◆ **WHAT THE TASK REQUIRES**
Please retype the entries below exactly, only from their first line through the line containing "Screen dimensions: 821x994", leaving every picture out.

◆ **DATA IN THIS EXERCISE**
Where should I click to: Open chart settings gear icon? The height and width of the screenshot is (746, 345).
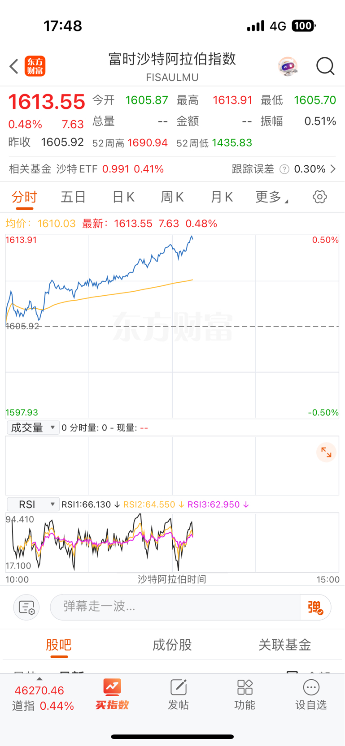tap(319, 197)
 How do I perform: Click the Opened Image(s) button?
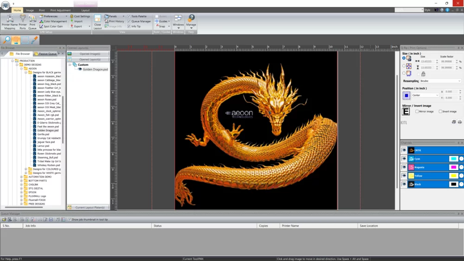90,54
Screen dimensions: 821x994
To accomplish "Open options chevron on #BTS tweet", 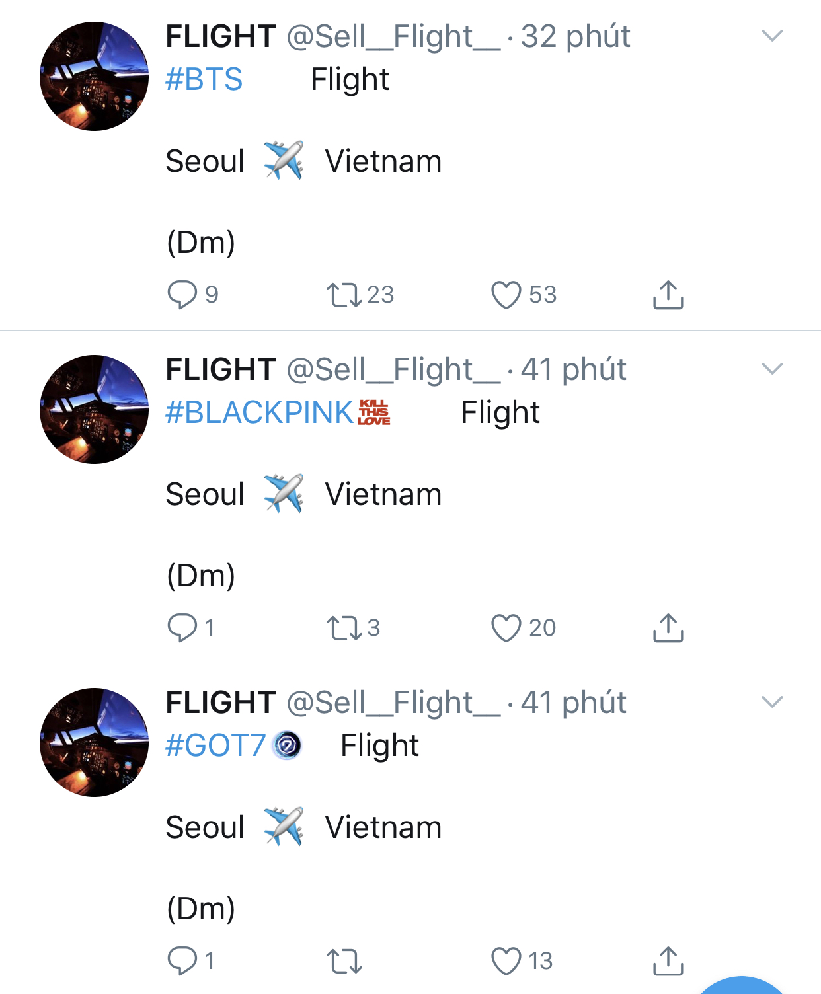I will 772,36.

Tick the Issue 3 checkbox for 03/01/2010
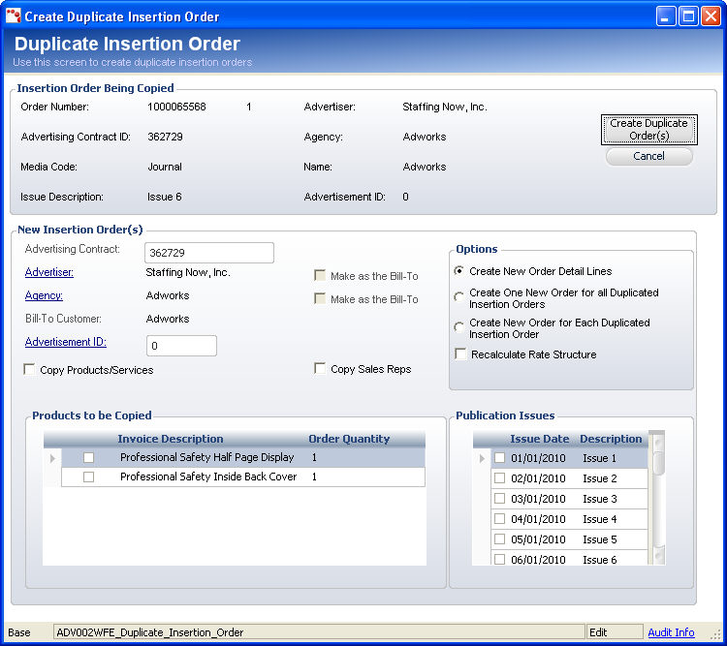click(500, 499)
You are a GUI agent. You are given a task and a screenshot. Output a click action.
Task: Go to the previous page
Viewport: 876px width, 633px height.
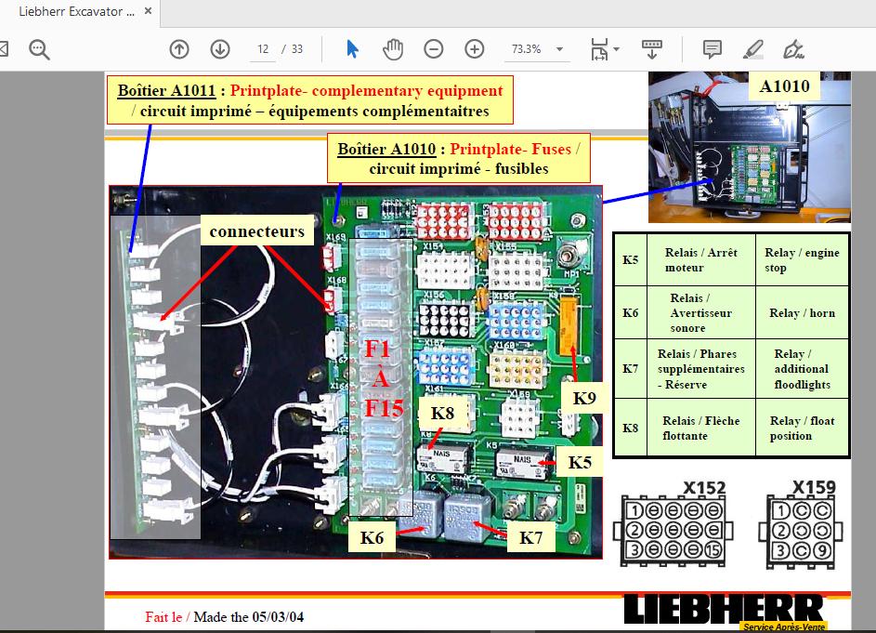[x=179, y=48]
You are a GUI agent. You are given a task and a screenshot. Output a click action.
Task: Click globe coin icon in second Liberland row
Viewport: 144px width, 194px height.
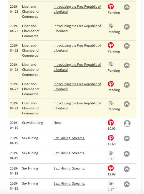pos(111,26)

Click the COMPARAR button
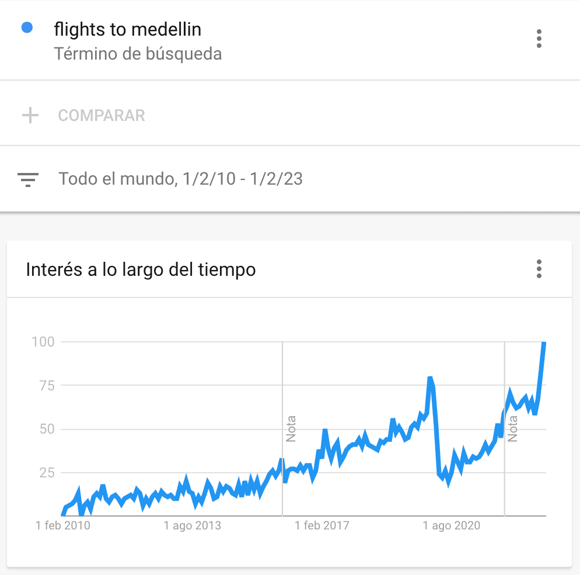[102, 115]
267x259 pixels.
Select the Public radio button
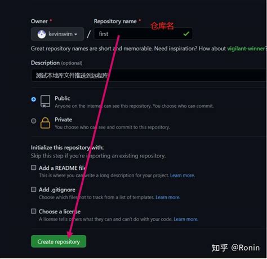(33, 99)

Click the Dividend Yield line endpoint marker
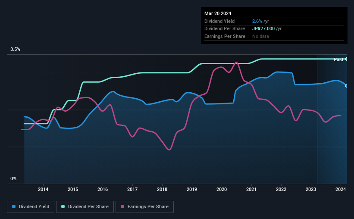(x=347, y=86)

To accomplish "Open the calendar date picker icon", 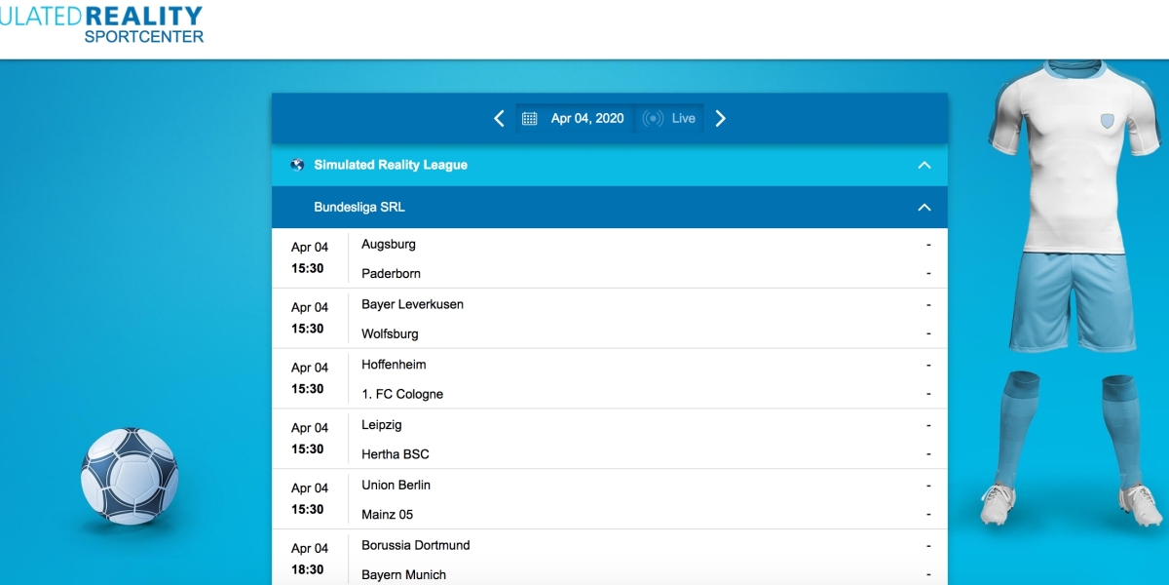I will [x=530, y=119].
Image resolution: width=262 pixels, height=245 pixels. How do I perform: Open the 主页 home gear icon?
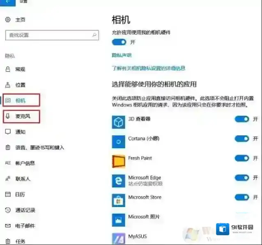(x=8, y=20)
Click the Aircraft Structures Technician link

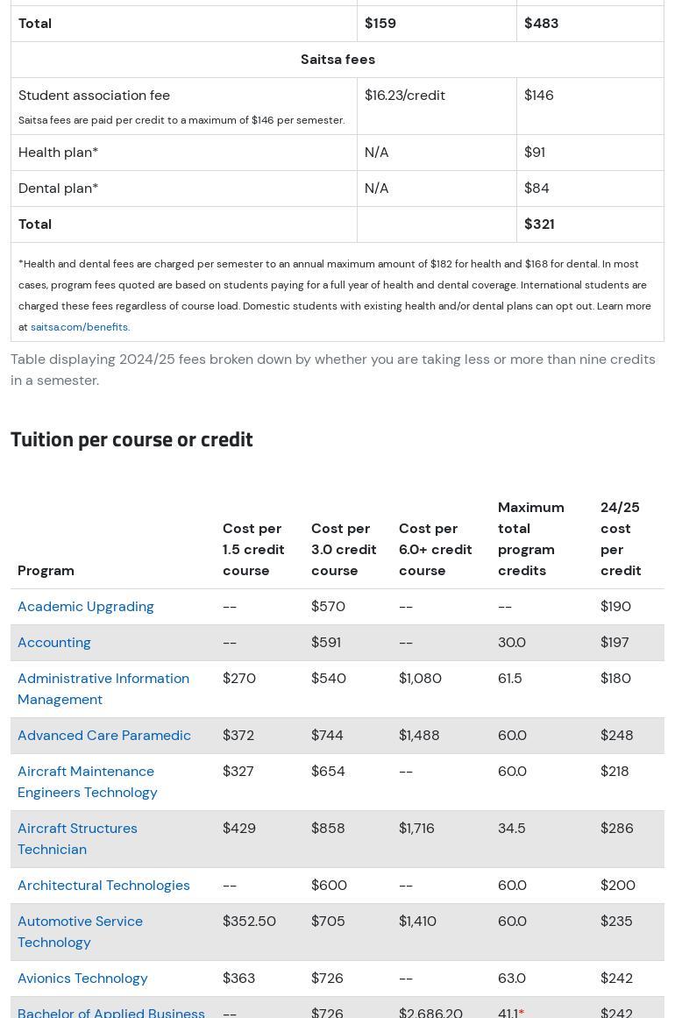(x=77, y=838)
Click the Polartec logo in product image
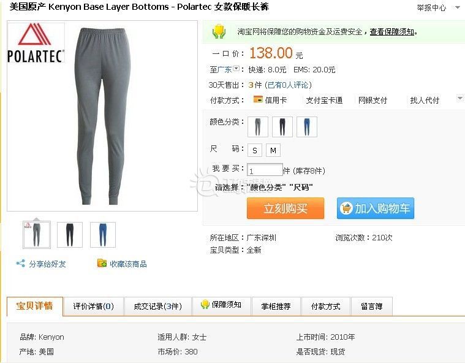465x363 pixels. [36, 43]
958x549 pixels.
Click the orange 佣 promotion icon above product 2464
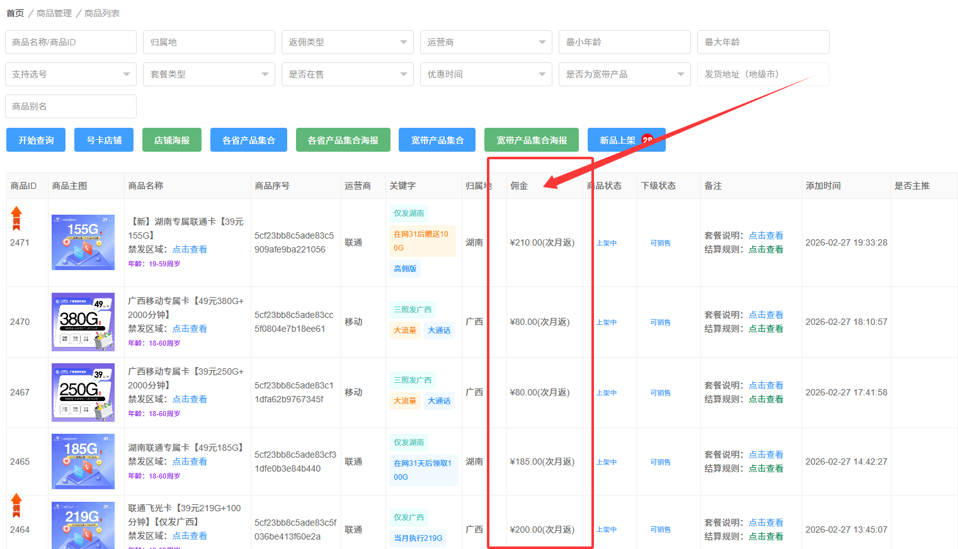[x=17, y=504]

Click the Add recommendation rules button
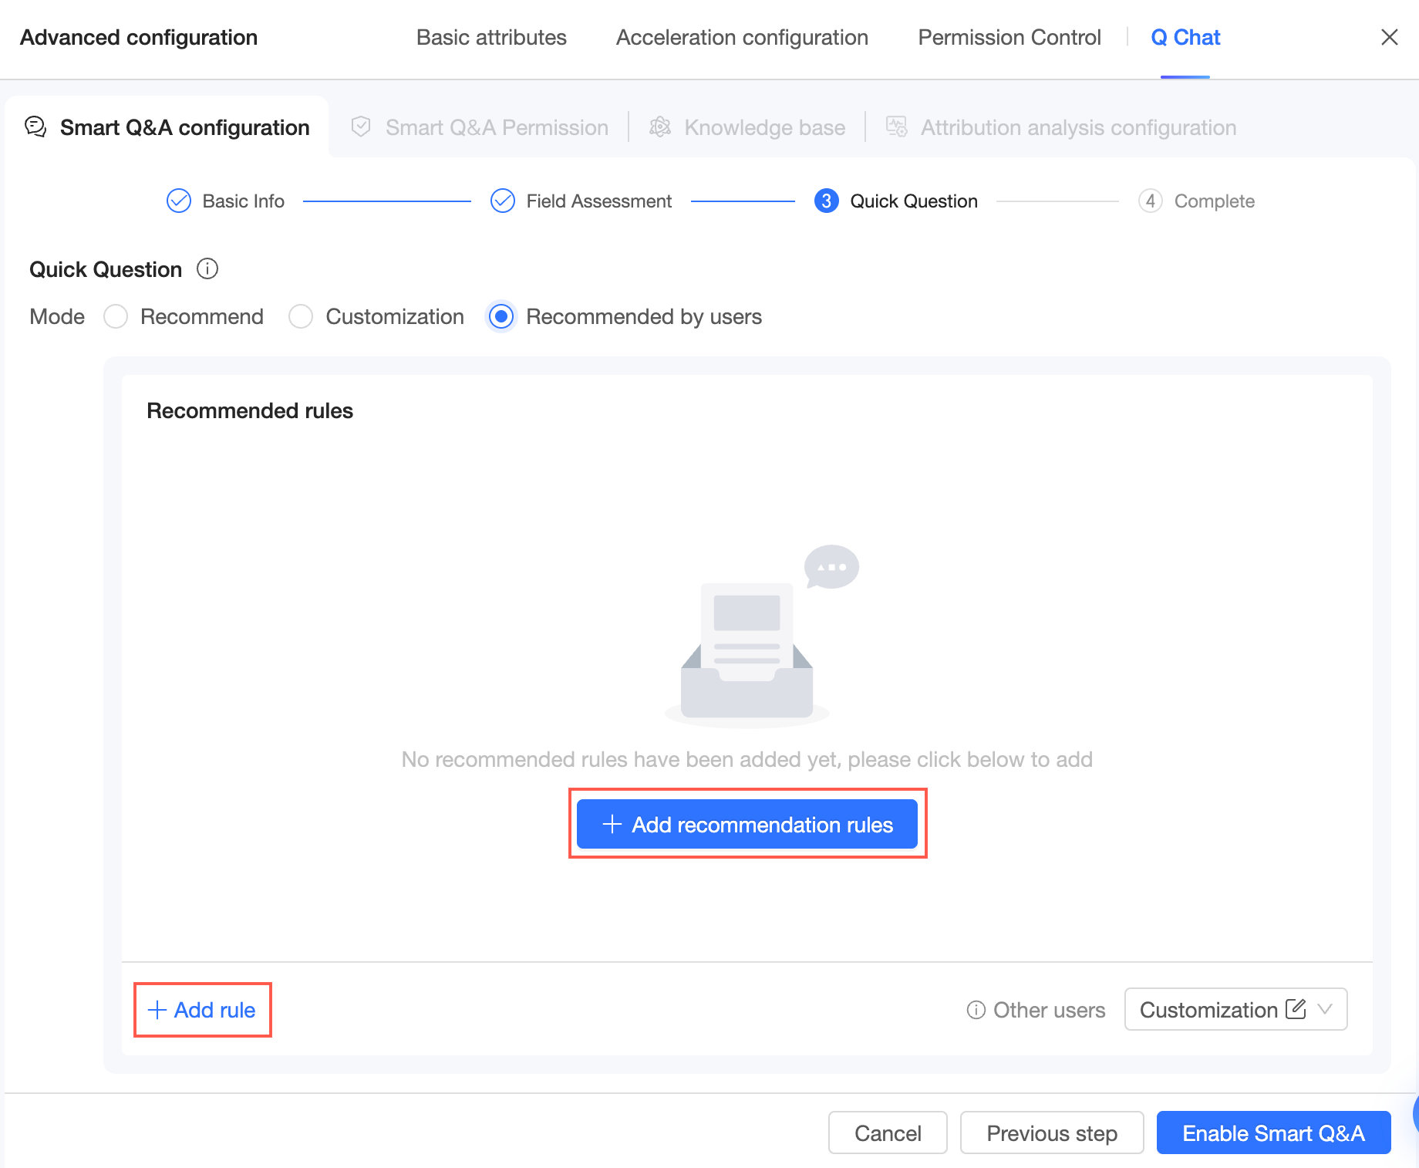coord(747,825)
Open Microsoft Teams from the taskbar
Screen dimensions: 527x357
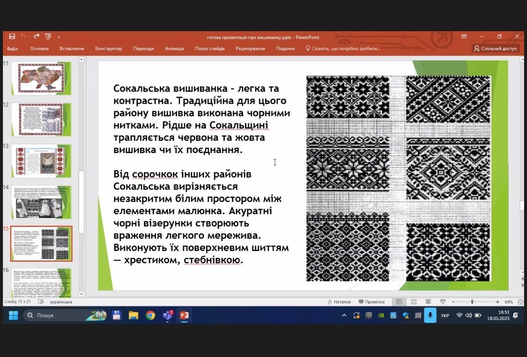pos(167,316)
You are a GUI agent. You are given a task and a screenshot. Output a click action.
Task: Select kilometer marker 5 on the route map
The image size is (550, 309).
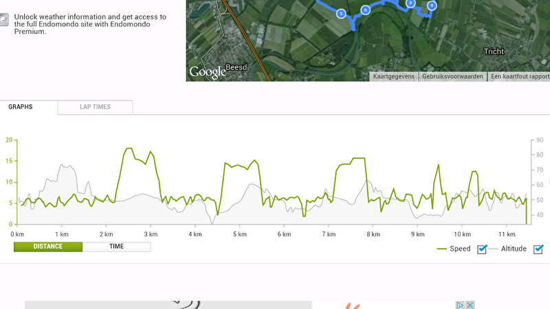(x=341, y=14)
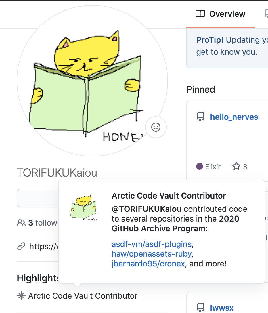Screen dimensions: 268x313
Task: Open the asdf-vm/asdf-plugins repository link
Action: pyautogui.click(x=152, y=244)
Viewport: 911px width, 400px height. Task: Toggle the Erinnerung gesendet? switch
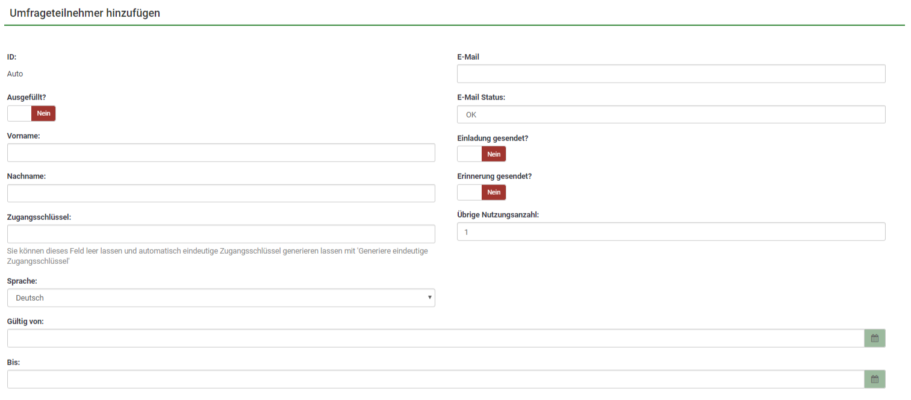pos(481,192)
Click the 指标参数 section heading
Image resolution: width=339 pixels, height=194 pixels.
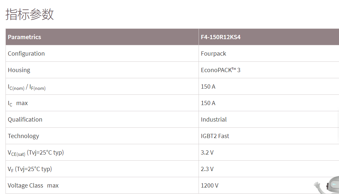point(30,15)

◆ **ANSWER SPACE**
Where should I click to: Open chart settings gear icon? The height and width of the screenshot is (746, 345).
tap(319, 197)
 How do I perform: Click the Opened Image(s) button?
90,54
Screen dimensions: 821x994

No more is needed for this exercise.